[comp.protocols.tcp-ip] Interlan drops a byte?

fletcher@cs.utexas.edu (Fletcher Mattox) (08/21/88)

Has anybody else seen a 4.3BSD VAX with an Interlan Ethernet interface
drop a byte of data?  Well, that's what we're seeing.  

For example, if you

	% rsh remotehost cat 183_byte_file

and the remotehost is a 4.3/Interlan host, the rsh will fail.

If you look at a packet on the wire, say, with etherfind or tcpdump,
the IP header claims there are 223 bytes (183+40 TCP/IP headers), which
is correct.  Yet there are really only 222 bytes of data in the packet.  
Hmm.

Futhermore other file sizes fail.  It appears that if (n%256 == 183)
where n is the number of bytes in the above rsh, then TCP/IP fails
because a byte is dropped from the data.

If we replace the Interlan with a DEUNA, all is as it should be.

Any ideas?

--
Fletcher Mattox 	fletcher@cs.utexas.edu	 cs.utexas.edu!fletcher

dennis@rlgvax.UUCP (Dennis.Bednar) (08/23/88)

In article <3210@cs.utexas.edu>, fletcher@cs.utexas.edu (Fletcher Mattox) writes:
> 
> If you look at a packet on the wire, say, with etherfind or tcpdump,
> ...

Say, these "ethernet sniffer" tools sound like very useful tools.
Do these tools run on the UNIX machine, or on a PC?  Is source
available? Tell me more about them.  Thanks.

-- 
FullName:	Dennis Bednar
UUCP:		{uunet|sundc}!rlgvax!dennis
USMail:		CCI; 11490 Commerce Park Dr.; Reston VA 22091
Telephone:	+1 703 648 3300

pierre@imag.imag.fr (Pierre LAFORGUE) (08/23/88)

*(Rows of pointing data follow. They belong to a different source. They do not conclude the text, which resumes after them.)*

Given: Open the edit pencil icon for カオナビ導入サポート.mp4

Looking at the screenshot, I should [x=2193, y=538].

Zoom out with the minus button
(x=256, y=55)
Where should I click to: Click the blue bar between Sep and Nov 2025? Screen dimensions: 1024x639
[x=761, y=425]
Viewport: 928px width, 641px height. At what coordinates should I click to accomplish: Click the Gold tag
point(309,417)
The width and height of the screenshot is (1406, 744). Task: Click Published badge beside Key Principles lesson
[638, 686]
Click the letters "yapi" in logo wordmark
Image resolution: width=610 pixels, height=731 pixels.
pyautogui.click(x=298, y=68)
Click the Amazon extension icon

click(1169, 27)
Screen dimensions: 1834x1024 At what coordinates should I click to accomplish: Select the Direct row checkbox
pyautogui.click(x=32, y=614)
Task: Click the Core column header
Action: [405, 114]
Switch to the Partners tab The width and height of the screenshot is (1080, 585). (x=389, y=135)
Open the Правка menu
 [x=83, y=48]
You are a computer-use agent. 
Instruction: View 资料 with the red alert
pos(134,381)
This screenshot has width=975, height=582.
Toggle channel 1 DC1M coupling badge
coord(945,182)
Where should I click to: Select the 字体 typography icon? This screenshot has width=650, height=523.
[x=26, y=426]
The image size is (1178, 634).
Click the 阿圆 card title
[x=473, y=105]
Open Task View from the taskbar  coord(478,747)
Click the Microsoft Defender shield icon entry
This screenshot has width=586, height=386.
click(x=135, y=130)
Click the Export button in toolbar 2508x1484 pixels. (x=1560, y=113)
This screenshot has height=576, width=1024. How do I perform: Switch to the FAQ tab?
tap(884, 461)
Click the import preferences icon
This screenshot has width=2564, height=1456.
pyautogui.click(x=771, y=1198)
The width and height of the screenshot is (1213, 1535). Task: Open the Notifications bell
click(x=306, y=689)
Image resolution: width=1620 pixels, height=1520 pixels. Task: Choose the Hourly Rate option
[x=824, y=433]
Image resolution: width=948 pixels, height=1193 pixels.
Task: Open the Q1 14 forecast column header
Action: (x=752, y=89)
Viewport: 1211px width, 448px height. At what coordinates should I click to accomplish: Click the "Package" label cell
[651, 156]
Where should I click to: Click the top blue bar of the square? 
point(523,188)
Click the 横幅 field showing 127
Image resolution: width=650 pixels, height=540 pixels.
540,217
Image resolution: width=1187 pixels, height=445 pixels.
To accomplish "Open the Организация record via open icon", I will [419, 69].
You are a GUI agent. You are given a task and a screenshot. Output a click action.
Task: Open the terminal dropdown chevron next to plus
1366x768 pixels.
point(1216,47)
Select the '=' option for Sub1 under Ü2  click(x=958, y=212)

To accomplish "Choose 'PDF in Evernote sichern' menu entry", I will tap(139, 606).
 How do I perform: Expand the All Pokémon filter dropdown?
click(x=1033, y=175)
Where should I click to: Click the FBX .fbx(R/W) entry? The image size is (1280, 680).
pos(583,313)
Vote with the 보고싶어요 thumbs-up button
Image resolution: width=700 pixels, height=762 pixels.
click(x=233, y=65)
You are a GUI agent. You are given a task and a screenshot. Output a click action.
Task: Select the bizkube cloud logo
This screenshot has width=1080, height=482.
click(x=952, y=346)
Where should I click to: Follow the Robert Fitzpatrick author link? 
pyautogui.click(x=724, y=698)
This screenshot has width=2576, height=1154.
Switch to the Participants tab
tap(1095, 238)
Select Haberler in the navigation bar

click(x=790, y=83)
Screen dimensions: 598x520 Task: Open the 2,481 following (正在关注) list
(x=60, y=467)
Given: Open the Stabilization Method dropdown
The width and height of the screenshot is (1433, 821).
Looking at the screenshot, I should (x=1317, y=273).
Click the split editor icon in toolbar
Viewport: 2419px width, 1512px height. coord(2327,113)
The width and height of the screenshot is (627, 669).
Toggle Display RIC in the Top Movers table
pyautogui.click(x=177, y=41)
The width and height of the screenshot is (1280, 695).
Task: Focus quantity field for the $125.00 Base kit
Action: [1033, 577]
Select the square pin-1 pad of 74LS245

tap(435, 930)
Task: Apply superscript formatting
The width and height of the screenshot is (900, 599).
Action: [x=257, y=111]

In article <3210@cs.utexas.edu> fletcher@cs.utexas.edu (Fletcher Mattox) writes:
>Has anybody else seen a 4.3BSD VAX with an Interlan Ethernet interface
>drop a byte of data?  Well, that's what we're seeing.  
>For example, if you
>	% rsh remotehost cat 183_byte_file
>and the remotehost is a 4.3/Interlan host, the rsh will fail.

Your report is not very accurate; I think it depends of the Interlan
interface.
Here, we are using the both types: NI1010A and NP100. Both work well (I tried 
your test, of course).
May be your problem comes from your software driver. For instance, the original
BSD4.3 NP100 driver was bugged.
You may ask Un. of Berkeley for the updated driver.
-- 
Pierre LAFORGUE
pierre@imag.imag.fr      pierre@imag.UUCP      uunet.uu.net!imag!pierre

paul@UXC.CSO.UIUC.EDU (Paul Pomes) (08/24/88)

I've also run into the problem using a Interlan 1010A card in a 4.3 BSD
VAX 11/780 with Van's TCP fixes.  Transfers kept coming up one byte short
in transferring the X.V11R2 split files from expo.lcs.mit.edu to
uxc.cso.uiuc.edu.  It was not a constant problem.  Retrying the transfer
would usually get the complete file.  One file did require six attempts
before a 512,000 copy was obtained rather than 511,999.  A cmp of the
two files showed the difference to be at the very end of the file.

Paul Pomes
Univ of Ill, CSO

brunner@SPAM.ISTC.SRI.COM (Thomas Eric Brunner) (08/24/88)

Dennis Bednar wrote asking for "ethernet sniffer" info, whether they
(etherfind, tcpdump) ran on Unix boxes, PCs, was source available, etc.

I've just gone through using two reasonable tools, the Network General
"Sniffer", and the Exelan "LANalyser", both PC based for ethernet
analysis, as well as using Van's Tcpdump (daily) and SMI's Etherfind
(only where tcpdump is not available) for the purpose of determining
why a diskless Sun fails under some conditions to boot when running
the 4.0 release of the Sun OS. So I'll share what little I know.

The "Sniffer" is a menu-driven package that runs on a PC, either lap-top
or the usual notion of a PC. It only uses 2 bytes of a packet for filtering,
so one's ability to form a reasonably complex "from/to/size/type" boolean
is limited, though I personally didn't find this limitation a problem at
all - having lived with "noisier" tools. Price, $19,000, $15,000 for the
single-board PC.

The "LANalyser" is less menu-oriented, also runs on a PC, either flavor,
and uses more bytes for filtering. Price, $15,000.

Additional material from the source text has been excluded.